Assignment -> An exact copy, beginning at the line containing "Image resolution: width=731" and ending at the final line of the records that follow, is the answer; it has no pictures and no other text.

Material for this exercise ->
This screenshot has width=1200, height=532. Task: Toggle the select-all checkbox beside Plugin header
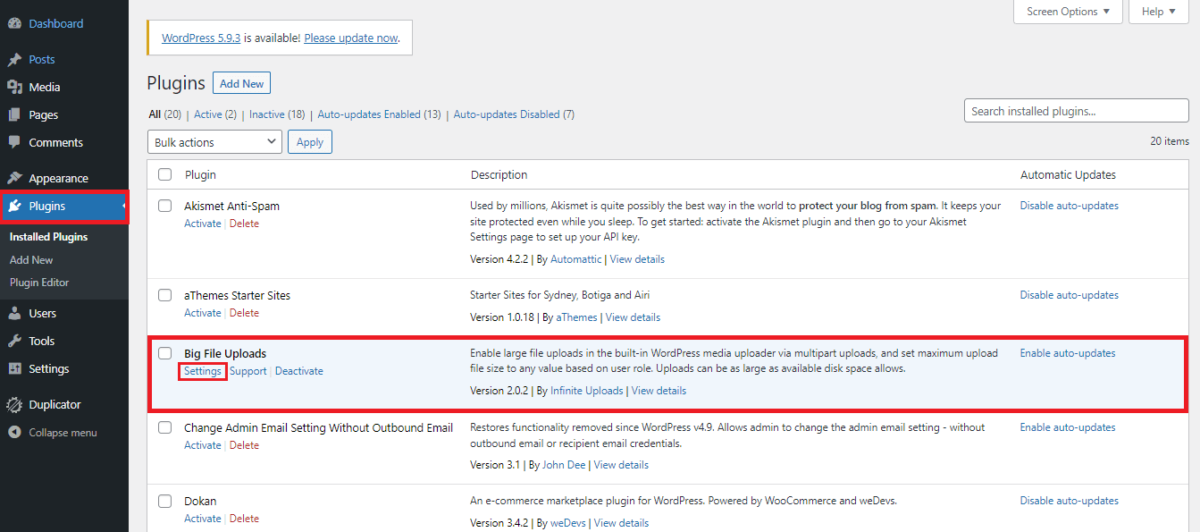pos(166,175)
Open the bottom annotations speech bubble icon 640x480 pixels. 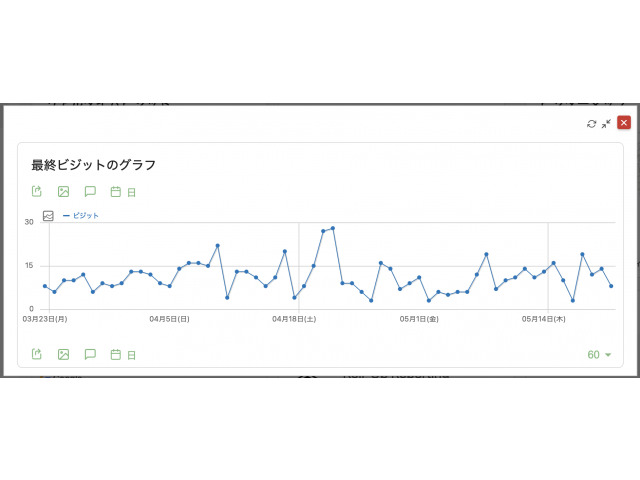tap(90, 354)
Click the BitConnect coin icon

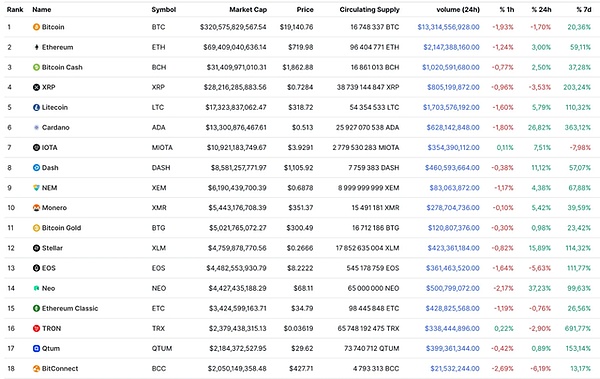(36, 369)
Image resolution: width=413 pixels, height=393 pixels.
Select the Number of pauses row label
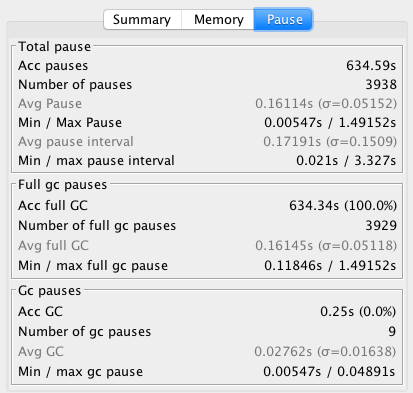tap(75, 85)
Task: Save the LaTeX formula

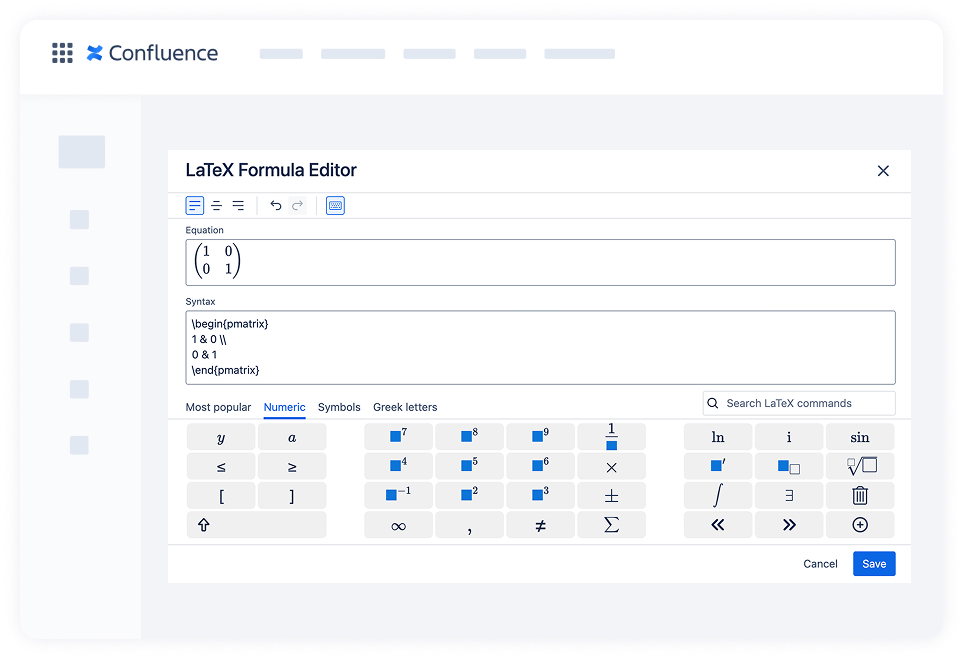Action: click(874, 564)
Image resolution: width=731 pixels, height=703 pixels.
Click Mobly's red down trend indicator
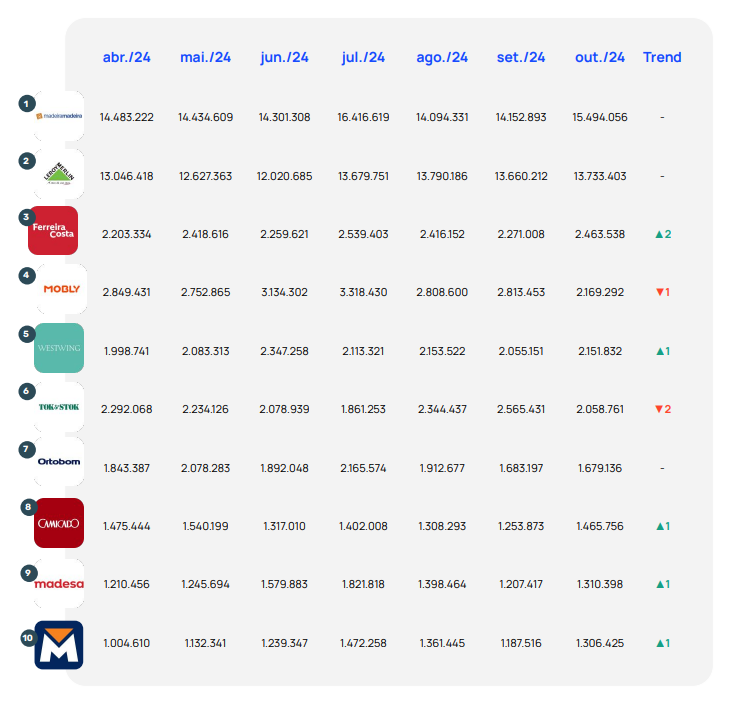point(662,292)
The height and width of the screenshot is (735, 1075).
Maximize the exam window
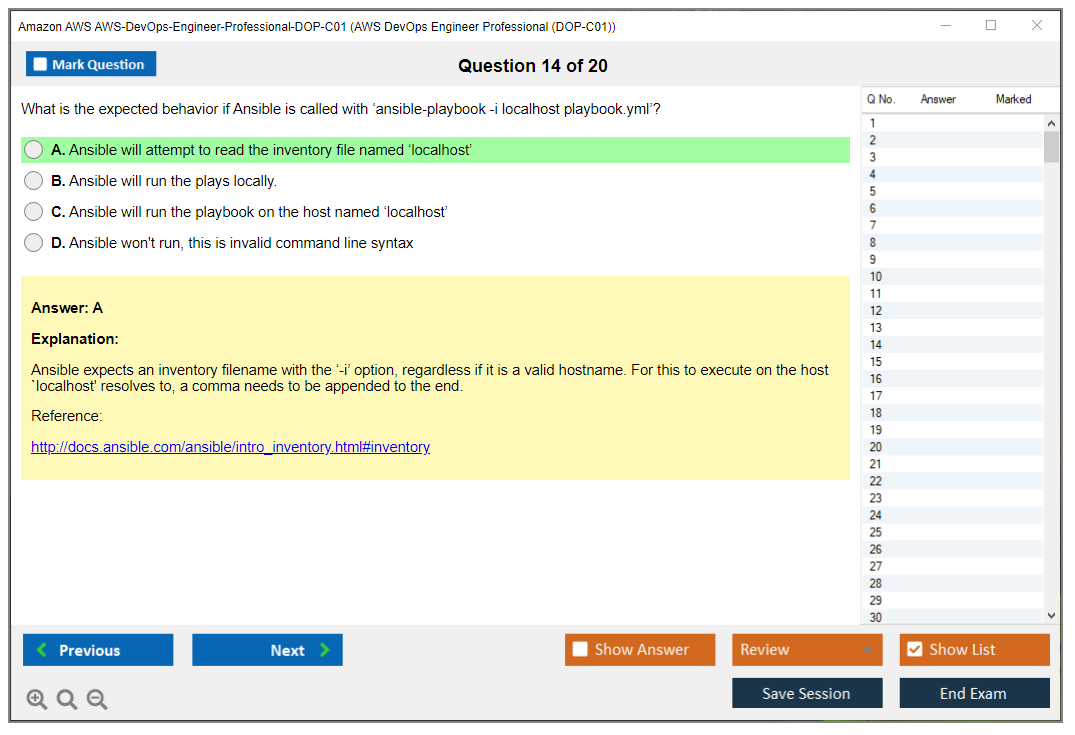pyautogui.click(x=991, y=26)
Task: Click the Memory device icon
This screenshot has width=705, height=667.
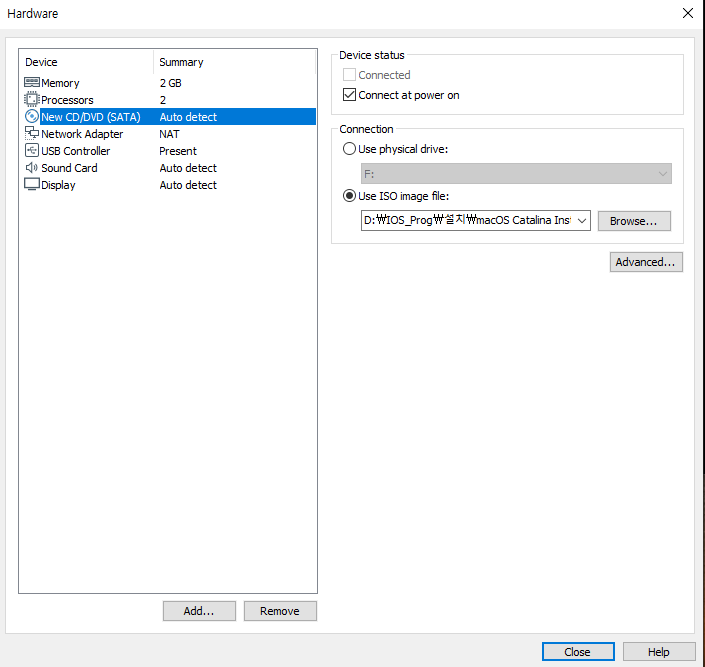Action: (x=31, y=83)
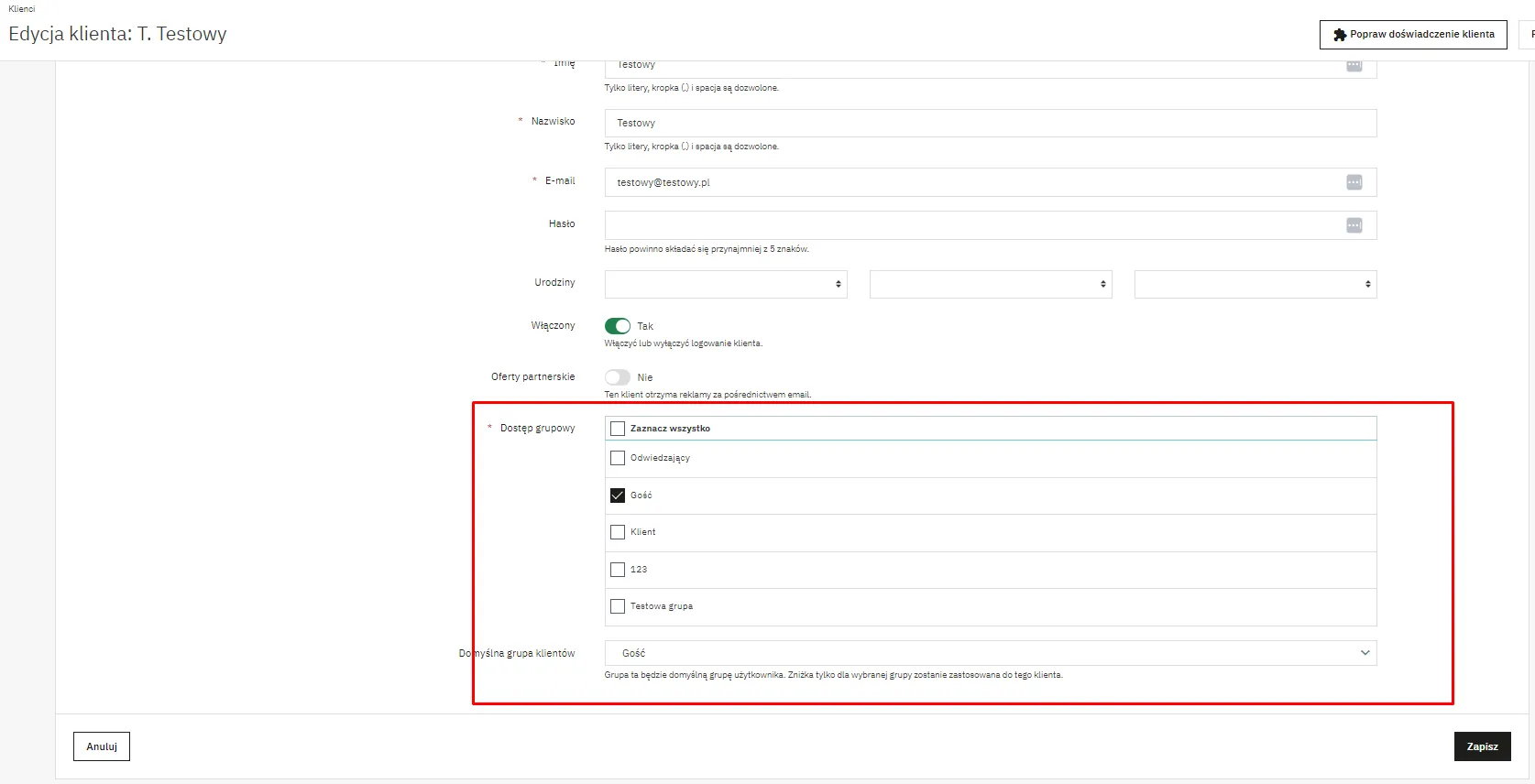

Answer box ->
Image resolution: width=731 pixels, height=703 pixels.
Click Mobly's red down trend indicator
point(662,292)
The height and width of the screenshot is (735, 1075).
Maximize the exam window
pyautogui.click(x=991, y=26)
Task: Click the Memory device icon
This screenshot has width=705, height=667.
Action: (x=31, y=83)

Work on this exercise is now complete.